O sr. deputado Reno Caramori trouxe aqui o debate sobre o transporte rodoviário, o sr. deputado Renato Hinnig trouxe o debate aqui sobre o pedagiamento e quero concordar com v.exa. nessa sua preocupação, à medida que nós aqui, como princípio histórico, sempre nos manifestamos contrários à privatização das rodovias e por isso temos que estar atentos. E a Frente Parlamentar desta Casa precisa acompanhar esse processo do pedágio, mas pelo menos já surtiu dois efeitos desse movimento do pedagiamento.
Primeiro, os preços definidos nesses lotes, nessa conjuntura nacional, colocou São Paulo na rota do debate dos altos lucros do pedágio cobrado
em São Paulo. O próprio governo estadual está muito preocupado com a soma exorbitante, vergonhosa ou criminosa dos pedágios privatizados no estado de São Paulo pelo PSDB do governo anterior, do FHC, e dos governos estaduais do estado de São Paulo. Ele está denunciando que uma empresa espanhola, que vai cobrar em torno de R$ 1,00 a praça em Santa Catarina, na BR-101, por exemplo, permite colocar em xeque, em denúncia toda a cobrança dos pedágios no Brasil inteiro.
Mas a minha preocupação é outra. Deputado Reno Caramori, com relação aos números que v.exa. trouxe de veículos e de caminhões, queremos saber onde nós vamos parar daqui a dez, a 20 anos com esse incentivo de uso particular de carros.
Na audiência pública do PPA, realizada na semana passada, que contou com a presença de dezenas de parlamentares, nós trouxemos o debate sobre a importância de construir outros instrumentos de transporte coletivo e outras formas de mobilidade urbana inclusive.
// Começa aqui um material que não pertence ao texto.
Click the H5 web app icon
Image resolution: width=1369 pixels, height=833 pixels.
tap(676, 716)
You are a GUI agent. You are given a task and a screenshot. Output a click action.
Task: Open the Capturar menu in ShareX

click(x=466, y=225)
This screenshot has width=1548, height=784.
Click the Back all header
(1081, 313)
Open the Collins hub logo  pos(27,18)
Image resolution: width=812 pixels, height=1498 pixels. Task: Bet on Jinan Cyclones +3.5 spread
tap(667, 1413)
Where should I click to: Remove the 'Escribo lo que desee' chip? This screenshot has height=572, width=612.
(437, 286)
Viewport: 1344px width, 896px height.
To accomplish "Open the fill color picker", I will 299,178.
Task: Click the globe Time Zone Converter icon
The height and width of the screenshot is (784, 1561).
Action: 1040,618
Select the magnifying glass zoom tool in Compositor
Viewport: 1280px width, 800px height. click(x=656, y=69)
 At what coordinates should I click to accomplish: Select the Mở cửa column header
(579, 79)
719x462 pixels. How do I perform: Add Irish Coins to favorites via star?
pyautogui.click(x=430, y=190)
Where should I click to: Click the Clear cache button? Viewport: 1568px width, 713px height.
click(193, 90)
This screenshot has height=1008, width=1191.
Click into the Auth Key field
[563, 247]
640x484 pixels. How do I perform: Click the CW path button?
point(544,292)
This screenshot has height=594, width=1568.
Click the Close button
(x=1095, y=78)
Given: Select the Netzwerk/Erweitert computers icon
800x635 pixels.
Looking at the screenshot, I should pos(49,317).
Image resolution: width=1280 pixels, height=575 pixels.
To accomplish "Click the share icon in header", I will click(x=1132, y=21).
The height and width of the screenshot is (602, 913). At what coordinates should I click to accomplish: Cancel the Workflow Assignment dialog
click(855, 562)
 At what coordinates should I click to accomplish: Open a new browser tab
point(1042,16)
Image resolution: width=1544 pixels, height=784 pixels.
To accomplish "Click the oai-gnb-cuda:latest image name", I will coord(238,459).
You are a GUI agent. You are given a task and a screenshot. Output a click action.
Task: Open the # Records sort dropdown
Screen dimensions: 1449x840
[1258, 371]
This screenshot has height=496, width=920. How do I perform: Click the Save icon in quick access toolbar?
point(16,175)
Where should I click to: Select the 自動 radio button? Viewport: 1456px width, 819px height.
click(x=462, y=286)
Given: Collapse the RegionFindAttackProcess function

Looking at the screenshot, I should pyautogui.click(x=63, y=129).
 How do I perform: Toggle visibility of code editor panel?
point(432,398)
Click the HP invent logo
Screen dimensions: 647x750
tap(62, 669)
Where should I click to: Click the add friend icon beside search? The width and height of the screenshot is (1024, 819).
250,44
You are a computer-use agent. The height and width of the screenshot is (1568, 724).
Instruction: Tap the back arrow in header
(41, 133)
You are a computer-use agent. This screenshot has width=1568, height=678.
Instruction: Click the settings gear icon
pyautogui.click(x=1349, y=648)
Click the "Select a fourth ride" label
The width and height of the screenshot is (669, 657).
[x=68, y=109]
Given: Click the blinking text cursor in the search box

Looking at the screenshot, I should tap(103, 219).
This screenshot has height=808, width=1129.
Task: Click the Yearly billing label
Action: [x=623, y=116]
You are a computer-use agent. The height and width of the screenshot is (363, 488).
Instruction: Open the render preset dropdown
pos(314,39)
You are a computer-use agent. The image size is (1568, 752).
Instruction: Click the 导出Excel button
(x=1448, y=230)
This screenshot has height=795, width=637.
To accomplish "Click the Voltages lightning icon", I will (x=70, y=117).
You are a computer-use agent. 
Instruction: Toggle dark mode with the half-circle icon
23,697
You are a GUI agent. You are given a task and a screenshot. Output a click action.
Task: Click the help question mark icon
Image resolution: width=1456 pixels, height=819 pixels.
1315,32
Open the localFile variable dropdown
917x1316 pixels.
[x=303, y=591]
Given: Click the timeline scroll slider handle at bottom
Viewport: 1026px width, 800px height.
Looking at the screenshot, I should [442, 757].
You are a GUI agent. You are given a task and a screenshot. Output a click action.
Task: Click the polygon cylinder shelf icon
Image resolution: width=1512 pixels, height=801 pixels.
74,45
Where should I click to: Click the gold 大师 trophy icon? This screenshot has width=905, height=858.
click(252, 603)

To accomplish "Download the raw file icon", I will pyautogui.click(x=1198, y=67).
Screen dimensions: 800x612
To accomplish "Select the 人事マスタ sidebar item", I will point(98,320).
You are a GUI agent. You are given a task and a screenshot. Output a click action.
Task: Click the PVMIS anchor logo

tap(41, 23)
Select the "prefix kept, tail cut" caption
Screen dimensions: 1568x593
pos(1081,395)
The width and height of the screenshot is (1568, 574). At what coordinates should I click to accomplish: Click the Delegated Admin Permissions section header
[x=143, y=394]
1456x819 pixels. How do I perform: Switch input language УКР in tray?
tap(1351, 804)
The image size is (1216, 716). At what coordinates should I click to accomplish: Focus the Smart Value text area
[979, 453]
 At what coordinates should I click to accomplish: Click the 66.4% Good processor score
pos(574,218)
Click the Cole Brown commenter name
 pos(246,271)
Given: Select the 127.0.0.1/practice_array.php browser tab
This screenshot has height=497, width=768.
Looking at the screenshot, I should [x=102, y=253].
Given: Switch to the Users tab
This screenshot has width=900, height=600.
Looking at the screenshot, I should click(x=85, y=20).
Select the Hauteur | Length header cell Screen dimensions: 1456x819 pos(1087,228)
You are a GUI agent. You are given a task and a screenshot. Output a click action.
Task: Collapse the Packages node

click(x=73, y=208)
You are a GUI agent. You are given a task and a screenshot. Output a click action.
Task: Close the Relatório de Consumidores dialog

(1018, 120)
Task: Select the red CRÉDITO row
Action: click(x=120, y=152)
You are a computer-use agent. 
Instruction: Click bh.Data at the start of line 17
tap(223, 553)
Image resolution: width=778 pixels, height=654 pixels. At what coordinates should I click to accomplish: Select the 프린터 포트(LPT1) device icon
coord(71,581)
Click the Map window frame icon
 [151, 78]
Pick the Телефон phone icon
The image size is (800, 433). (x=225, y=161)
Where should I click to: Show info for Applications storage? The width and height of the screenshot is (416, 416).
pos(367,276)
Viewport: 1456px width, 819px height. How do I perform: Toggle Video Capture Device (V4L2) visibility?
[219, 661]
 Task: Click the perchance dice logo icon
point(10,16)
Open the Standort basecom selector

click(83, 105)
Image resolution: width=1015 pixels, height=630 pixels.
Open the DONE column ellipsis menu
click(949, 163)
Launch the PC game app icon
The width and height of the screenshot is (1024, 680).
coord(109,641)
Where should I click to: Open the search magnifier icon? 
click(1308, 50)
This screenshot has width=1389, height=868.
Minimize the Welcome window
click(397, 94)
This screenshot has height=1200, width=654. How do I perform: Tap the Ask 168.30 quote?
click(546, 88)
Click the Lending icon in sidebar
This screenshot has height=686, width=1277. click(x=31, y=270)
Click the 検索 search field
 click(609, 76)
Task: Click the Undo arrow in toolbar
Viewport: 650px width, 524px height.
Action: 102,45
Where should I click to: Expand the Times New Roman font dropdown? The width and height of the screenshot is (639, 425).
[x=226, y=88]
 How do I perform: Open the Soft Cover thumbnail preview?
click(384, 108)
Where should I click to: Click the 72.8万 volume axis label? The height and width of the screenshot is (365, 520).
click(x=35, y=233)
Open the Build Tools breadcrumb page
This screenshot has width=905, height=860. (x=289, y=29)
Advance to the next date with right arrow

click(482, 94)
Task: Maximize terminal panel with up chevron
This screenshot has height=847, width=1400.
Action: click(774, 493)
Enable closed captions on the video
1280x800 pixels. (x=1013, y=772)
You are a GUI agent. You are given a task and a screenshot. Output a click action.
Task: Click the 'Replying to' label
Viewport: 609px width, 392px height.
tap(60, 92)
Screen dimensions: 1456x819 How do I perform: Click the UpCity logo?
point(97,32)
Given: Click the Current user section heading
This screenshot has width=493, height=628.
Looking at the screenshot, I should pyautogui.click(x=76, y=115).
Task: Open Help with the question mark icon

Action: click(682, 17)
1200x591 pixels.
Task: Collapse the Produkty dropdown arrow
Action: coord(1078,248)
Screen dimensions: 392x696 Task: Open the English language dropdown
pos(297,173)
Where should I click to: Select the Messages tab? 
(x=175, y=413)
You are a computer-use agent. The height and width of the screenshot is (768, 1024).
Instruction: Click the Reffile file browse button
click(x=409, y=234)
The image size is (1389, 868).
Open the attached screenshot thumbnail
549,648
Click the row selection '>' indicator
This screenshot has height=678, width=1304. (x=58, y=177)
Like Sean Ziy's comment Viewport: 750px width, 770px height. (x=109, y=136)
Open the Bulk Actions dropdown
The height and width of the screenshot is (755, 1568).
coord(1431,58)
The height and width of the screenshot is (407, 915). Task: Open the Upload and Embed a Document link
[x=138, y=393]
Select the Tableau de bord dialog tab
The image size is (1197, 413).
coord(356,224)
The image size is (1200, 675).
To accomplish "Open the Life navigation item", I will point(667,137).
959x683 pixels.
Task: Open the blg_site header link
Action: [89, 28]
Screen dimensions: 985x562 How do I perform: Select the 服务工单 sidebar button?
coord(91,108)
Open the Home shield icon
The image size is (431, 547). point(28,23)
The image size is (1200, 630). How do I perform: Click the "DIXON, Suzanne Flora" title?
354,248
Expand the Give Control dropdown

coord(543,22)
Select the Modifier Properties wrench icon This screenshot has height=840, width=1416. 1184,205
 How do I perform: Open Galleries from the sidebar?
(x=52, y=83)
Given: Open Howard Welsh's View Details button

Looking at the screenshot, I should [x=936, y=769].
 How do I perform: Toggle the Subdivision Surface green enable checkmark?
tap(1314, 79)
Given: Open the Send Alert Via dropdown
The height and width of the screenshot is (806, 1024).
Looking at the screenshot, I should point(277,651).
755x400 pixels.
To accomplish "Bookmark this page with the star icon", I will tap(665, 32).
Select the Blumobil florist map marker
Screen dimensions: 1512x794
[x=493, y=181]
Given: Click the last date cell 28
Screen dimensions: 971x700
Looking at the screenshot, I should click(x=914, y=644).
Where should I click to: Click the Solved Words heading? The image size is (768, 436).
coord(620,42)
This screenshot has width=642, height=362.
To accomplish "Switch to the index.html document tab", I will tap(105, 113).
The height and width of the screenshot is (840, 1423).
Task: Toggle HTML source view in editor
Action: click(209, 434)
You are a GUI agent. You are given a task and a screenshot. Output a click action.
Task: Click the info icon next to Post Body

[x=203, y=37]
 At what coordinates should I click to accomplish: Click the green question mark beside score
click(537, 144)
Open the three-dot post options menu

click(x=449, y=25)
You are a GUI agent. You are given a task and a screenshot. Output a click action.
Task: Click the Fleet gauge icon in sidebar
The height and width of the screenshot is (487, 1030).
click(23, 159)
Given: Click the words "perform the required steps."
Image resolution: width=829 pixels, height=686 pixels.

A rodovia da integração que poderá ligar o leste de Santa Catarina com o oeste, que poderá ligar os estados vizinhos e os países do Mercosul com Santa Catarina é uma das alternativas estratégicas para o futuro, para o transporte de cargas e de passageiros.
O PPA do governo de estado, lamentavelmente, contempla só de um lado. Ferrovia é o lado positivo, mas ele contempla somente com R$ 4 milhões. Portanto, é insignificante o que o governo do estado vai investir em ferrovias aqui em Santa Catarina. Não pode só fazer discurso político. O governo federal precisa contemplar a ferrovia leste-oeste e a ferrovia do litoral no PPA ou nos investimentos que serão feitos de 2008 a 2011.
Em segundo lugar, no espaço urbano, aprovamos uma resolução na comissão de Constituição e Justiça para implantar bicicletários nos espaços públicos, começando pela Assembléia Legislativa.
Estamos dando entrada nesta Casa a um projeto de lei que implanta um programa de incentivo, e uma política pública, ao uso de instrumento não motorizado para a mobilidade urbana nas rodovias estaduais de Santa Catarina com ciclovias, com ciclofaixas, constituindo espaços físicos para conseguirmos projetar, num horizonte futuro, e que seja o mais breve possível, outras formas de mobilidade, de transporte urbano não motorizado como as bicicletas.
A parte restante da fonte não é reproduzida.